Most young folks these days are living in apartments which may or may not have included utility expenses you pay for anyway. You can't compare to the KWh rate as that does not apply to many who are (and in fact those who get the most out of) mining.

Using the same calculator and 0 electricity cost you could pay for a 350USD card in about 130 days. Mark never said he made the $800 on his 7970 only. I read it as lifetime, which would be quite easy to do if electricity is included in rent regardless of consumption.

Sigh... I wish I had inclusive utilities again...
 
Using the same calculator and 0 electricity cost you could pay for a 350USD card in about 130 days. Mark never said he made the $800 on his 7970 only. I read it as lifetime, which would be quite easy to do if electricity is included in rent regardless of consumption.

Sigh... I wish I had inclusive utilities again...

For 1 month I had my miner setup at work (actually I started mining at work because I was scheduled a weekend and bored, so did the research saturday, and setup Sunday. Not paying electricity is the cat's meow, but after the thing got too hot (and loud) my boss told me I had to stop doing what I was doing (which I said I was folding - 😀) and thus I brought it home.

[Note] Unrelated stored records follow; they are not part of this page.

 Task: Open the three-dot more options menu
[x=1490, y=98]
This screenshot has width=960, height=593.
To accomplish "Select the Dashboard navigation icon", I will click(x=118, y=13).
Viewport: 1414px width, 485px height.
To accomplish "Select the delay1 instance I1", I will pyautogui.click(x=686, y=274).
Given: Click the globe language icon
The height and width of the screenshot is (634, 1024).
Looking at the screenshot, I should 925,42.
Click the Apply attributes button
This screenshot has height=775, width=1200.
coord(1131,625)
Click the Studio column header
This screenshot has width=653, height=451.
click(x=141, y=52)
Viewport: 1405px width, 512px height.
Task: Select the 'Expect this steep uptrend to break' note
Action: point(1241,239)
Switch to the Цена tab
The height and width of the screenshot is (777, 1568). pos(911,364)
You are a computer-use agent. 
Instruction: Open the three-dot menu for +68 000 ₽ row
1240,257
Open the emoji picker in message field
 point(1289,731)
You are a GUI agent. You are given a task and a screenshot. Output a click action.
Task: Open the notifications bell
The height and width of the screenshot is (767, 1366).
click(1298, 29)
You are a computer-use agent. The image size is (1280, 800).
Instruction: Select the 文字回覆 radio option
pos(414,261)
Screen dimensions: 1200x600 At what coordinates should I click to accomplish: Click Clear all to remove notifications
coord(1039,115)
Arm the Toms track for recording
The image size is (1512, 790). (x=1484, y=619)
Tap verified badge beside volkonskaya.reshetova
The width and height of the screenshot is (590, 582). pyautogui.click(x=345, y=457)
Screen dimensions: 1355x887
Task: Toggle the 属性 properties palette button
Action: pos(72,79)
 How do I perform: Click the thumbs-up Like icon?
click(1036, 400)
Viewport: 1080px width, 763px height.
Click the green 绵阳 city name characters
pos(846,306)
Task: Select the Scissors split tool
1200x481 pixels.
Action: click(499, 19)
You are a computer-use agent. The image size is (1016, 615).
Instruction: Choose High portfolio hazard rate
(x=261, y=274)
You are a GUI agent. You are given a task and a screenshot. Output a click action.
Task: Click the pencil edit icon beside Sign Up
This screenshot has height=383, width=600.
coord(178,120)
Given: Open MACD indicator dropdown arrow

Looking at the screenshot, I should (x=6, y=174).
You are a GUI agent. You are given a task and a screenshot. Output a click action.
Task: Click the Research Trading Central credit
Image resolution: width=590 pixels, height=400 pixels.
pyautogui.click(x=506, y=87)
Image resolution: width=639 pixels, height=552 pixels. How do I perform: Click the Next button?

Made what I wanted, cashed out (due to fear of people saying the market was going to collapse, which it did) and never looked back - until now.
 
Well right now Bitcoin mining has paid for my 7970 and netted me another $800 profit and counting. I'd say compute performance is pretty important.
That's not possible. The most you would have made is $65/month after electricity costs, and that's being generous, plus it's based on $12 bitcoins which were worth $5 for much of the time you owned your card.

$65 x 9 months = $585

It doesn't even pay for your card. I don't know where you're getting this $800 figure from. Actually you're saying it's $1400 + whatever you paid for the water cooling. It's absurd.